Required actions
(1) In the SLC4A9 abstract, how many amino acids does the predicted protein contain?
(2) Reproduce the SLC4A9 abstract between "A novel sodium" and "on chromosome 5q31.", inclusive.
(3) Supply the next part of the SLC4A9 abstract, picking up after its final sentence.

Text passage

==================================================

A novel sodium bicarbonate cotransporter-like gene in an ancient duplicated region: SLC4A9 at 5q31
1 Department of Molecular Biotechnology, University of Washington, Seattle, WA 98195, USA
2 Departments of Medicine and Genetics, University of Washington, Seattle, WA 98195, USA
Genome Biology 2001, 2:research0011-research0011.13 doi:10.1186/gb-2001-2-4-research0011Published: 22 March 2001
Sodium bicarbonate cotransporter (NBC) genes encode proteins that execute coupled Na+ and HCO3- transport across epithelial cell membranes. We report the discovery, characterization, and genomic context of a novel human NBC-like gene, SLC4A9, on chromosome 5q31.
SLC4A9 was initially discovered by genomic sequence annotation and further characterized by sequencing of long-insert cDNA library clones. The predicted protein of 990 amino acids has 12 transmembrane domains and high sequence similarity to other NBCs. The 23-exon gene has 14 known mRNA isoforms. In three regions, mRNA sequence variation is generated by the inclusion or exclusion of portions of an exon. Noncoding SLC4A9 cDNAs were recovered multiple times from different libraries. The 3' untranslated region is fragmented into six alternatively spliced exons and contains expressed Alu, LINE and MER repeats. SLC4A9 has two alternative stop codons and six polyadenylation sites. Its expression is largely restricted to the kidney. In silico approaches were used to characterize two additional novel SLC4A genes and to place SLC4A9 within the context of multiple paralogous gene clusters containing members of the epidermal growth factor (EGF), ankyrin (ANK) and fibroblast growth factor (FGF) families. Seven human EGF-SLC4A-ANK-FGF clusters were found.

==================================================

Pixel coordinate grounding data
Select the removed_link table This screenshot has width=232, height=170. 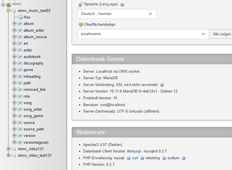(x=34, y=90)
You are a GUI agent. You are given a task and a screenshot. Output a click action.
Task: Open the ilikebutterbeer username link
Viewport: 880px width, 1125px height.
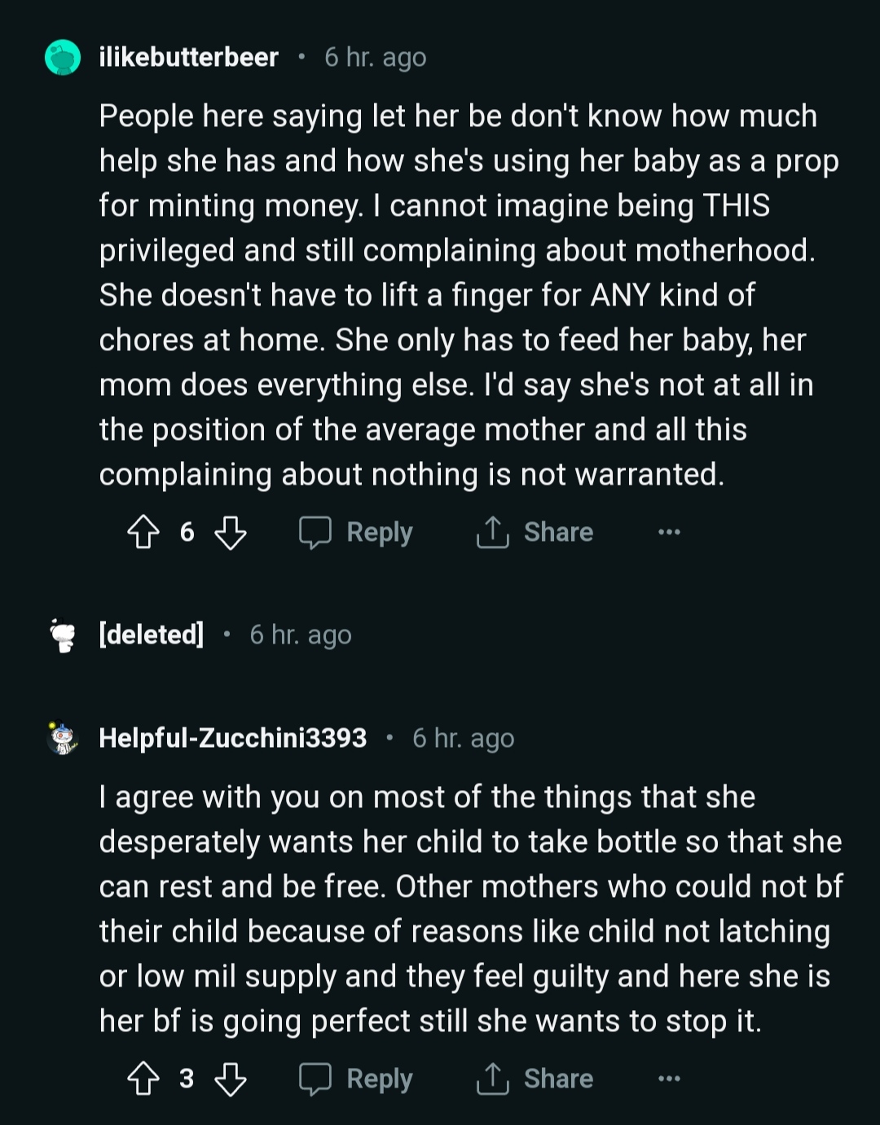[188, 58]
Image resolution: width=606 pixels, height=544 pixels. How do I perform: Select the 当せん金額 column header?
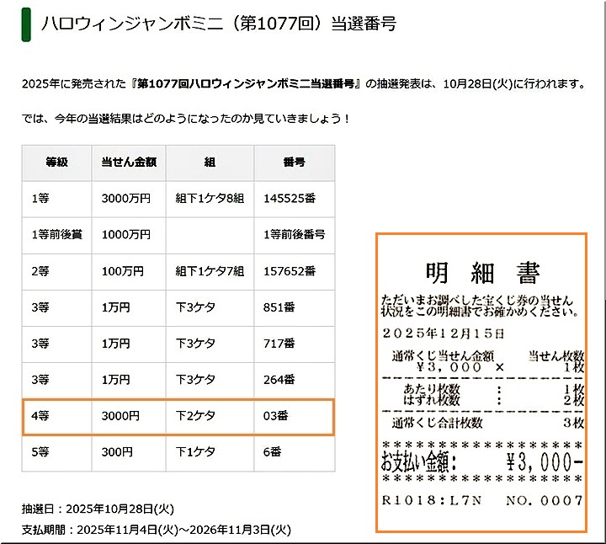(128, 163)
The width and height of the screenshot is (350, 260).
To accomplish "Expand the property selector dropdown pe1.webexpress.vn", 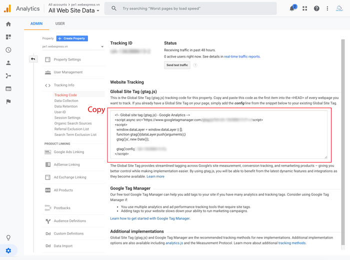I will tap(73, 47).
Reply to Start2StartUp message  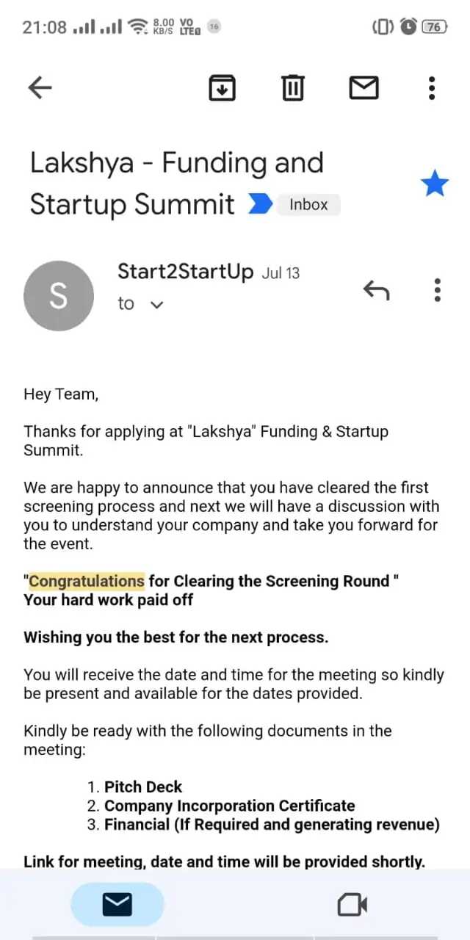[376, 291]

==================================================

Answers to the exercise
(1) 990 amino acids.

(2)
A novel sodium bicarbonate cotransporter-like gene in an ancient duplicated region: SLC4A9 at 5q31
1 Department of Molecular Biotechnology, University of Washington, Seattle, WA 98195, USA
2 Departments of Medicine and Genetics, University of Washington, Seattle, WA 98195, USA
Genome Biology 2001, 2:research0011-research0011.13 doi:10.1186/gb-2001-2-4-research0011Published: 22 March 2001
Sodium bicarbonate cotransporter (NBC) genes encode proteins that execute coupled Na+ and HCO3- transport across epithelial cell membranes. We report the discovery, characterization, and genomic context of a novel human NBC-like gene, SLC4A9, on chromosome 5q31.

(3)
The novel sodium bicarbonate cotransporter-like gene SLC4A9 demonstrates abundant alternative mRNA processing. It belongs to a growing class of functionally diverse genes characterized by inefficient highly variable splicing. The evolutionary history of the EGF-SLC4A-ANK-FGF gene clusters involves multiple rounds of duplication, apparently followed by large insertions and deletions at paralogous loci and genome-wide gene shuffling.